DIRECTIONS FOR THIS TASK »
Your answer should be every line with the word "will", copied from the data below.

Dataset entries
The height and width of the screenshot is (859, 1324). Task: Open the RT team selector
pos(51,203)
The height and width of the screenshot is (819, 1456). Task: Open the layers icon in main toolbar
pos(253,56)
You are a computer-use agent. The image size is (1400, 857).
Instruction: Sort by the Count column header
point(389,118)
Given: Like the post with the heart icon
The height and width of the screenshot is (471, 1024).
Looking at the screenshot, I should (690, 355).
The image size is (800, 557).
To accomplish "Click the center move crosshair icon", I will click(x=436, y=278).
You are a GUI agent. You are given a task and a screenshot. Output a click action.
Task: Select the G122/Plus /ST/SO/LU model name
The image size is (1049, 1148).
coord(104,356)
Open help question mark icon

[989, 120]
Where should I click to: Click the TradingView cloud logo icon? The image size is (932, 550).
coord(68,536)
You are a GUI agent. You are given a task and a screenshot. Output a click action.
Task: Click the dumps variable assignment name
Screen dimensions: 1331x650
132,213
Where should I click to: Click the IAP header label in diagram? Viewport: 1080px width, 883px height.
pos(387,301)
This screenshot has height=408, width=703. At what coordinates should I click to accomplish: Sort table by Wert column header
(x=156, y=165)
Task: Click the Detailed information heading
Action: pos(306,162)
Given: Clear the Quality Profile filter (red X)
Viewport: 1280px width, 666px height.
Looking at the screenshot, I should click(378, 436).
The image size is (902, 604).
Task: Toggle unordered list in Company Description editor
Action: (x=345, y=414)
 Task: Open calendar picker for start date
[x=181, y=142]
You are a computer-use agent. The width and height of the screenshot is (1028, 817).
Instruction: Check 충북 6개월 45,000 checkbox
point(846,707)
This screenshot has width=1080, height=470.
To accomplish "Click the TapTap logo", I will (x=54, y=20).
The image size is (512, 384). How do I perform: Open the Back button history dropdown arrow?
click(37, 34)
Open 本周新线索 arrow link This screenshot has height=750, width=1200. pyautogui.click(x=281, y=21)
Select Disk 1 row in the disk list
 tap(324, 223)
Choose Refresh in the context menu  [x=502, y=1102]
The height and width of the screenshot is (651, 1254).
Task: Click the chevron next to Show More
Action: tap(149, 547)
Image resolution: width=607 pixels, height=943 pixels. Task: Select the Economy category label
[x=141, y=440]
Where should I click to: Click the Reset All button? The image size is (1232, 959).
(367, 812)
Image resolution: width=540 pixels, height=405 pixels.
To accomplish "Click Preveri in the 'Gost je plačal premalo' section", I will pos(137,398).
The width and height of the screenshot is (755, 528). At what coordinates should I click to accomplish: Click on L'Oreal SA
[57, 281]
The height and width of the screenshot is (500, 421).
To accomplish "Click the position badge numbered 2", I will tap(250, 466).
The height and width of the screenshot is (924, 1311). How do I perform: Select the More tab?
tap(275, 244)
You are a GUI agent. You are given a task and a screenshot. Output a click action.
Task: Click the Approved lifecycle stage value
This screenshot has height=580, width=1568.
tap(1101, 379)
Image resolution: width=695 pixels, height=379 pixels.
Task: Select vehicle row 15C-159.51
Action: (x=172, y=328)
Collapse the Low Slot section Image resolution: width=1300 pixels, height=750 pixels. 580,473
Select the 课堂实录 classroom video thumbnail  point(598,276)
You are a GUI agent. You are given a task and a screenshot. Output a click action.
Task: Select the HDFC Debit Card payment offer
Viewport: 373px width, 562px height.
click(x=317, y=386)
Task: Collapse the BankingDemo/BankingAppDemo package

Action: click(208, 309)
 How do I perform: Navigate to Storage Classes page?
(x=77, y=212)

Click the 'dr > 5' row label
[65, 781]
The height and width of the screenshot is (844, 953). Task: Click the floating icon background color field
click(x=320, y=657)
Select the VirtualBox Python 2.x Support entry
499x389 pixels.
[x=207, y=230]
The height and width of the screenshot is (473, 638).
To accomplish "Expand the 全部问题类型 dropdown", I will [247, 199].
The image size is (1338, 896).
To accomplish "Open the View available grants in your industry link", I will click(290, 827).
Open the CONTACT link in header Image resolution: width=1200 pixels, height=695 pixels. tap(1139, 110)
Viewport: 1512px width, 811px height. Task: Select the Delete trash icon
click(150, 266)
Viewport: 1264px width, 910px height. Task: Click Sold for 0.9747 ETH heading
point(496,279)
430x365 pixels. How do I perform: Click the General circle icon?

ANSWER FOR THIS EXERCISE »
To accomplish "Click the center move crosshair icon", I will click(x=436, y=278).
To accomplish "Click the TapTap logo", I will (x=54, y=20).
To accomplish "Click Preveri in the 'Gost je plačal premalo' section", I will pos(137,398).
To accomplish "Click the position badge numbered 2", I will tap(250, 466).
To accomplish "Expand the 全部问题类型 dropdown", I will [247, 199].
To accomplish "Open the View available grants in your industry link", I will click(290, 827).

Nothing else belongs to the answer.